📝 Paper Summary
Medical Vision-Language Models
3D Medical Imaging Foundation Models
Merlin is a 3D foundation model for abdominal CT scans trained on paired images, text reports, and EHR diagnosis codes to enable versatile downstream clinical tasks without manual labels.
Core Problem
Existing medical vision-language models are primarily limited to 2D images and short text, failing to capture the 3D volumetric nature of CT scans and the rich context of long radiology reports.
Why it matters:
- Abdominal CTs are high-volume (25% of all CTs) and complex (300+ slices), contributing to radiologist burnout
- Current 2D approaches (slice-by-slice aggregation) are inefficient and miss 3D anatomical correlations essential for identifying pathologies
- Supervised ML requires expensive manual labeling, whereas hospitals have vast amounts of unlabelled paired data (images, reports, EHR codes) unused by current methods
Concrete Example:
A single abdominal CT scan contains 300+ slices and corresponding reports exceed 300 words. A standard 2D CLIP model processes slices independently, missing the 3D shape of a tumor or organ, while Merlin processes the entire volume at once to capture spatial continuity.
Key Novelty
Merlin: 3D-native Vision-Language Pretraining with Multi-Granularity Supervision
- Processes full 3D CT volumes natively rather than aggregating 2D slices, preserving volumetric spatial relationships
- Uses 'radiology report splitting' to align specific anatomical image regions with their corresponding text sections (e.g., matching liver voxels to 'liver: normal' text)

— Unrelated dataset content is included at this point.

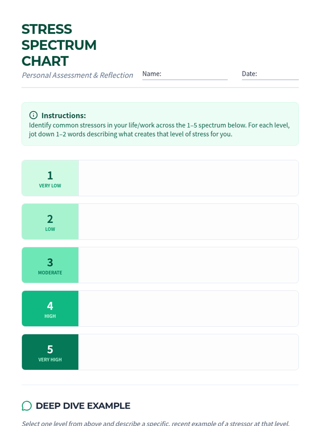The image size is (320, 426).
Task: Click the 'Deep Dive Example' heading
Action: [83, 406]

- Integrates structured EHR diagnosis codes as an additional supervision signal alongside unstructured text reports during pretraining
Architecture
Overview of Merlin's training pipeline and downstream tasks.
Evaluation Highlights
- +16.0% improvement in F1 score (0.741 vs 0.641) for zero-shot findings classification compared to supervised training on the same data
- Outperforms state-of-the-art 2D-to-3D lifted VLMs (like BioMedCLIP) by 32.1% F1 on findings classification and 39.8% AUROC on phenotype classification
- Achieves equivalent segmentation performance to nnUNet using only 10% of training data, demonstrating high label efficiency
Breakthrough Assessment
9/10
Significant leap in medical AI by successfully scaling VLM pretraining to true 3D volumes with diverse supervision (text + EHR). Strong empirical results across many tasks and release of a large-scale dataset/model make it a major resource.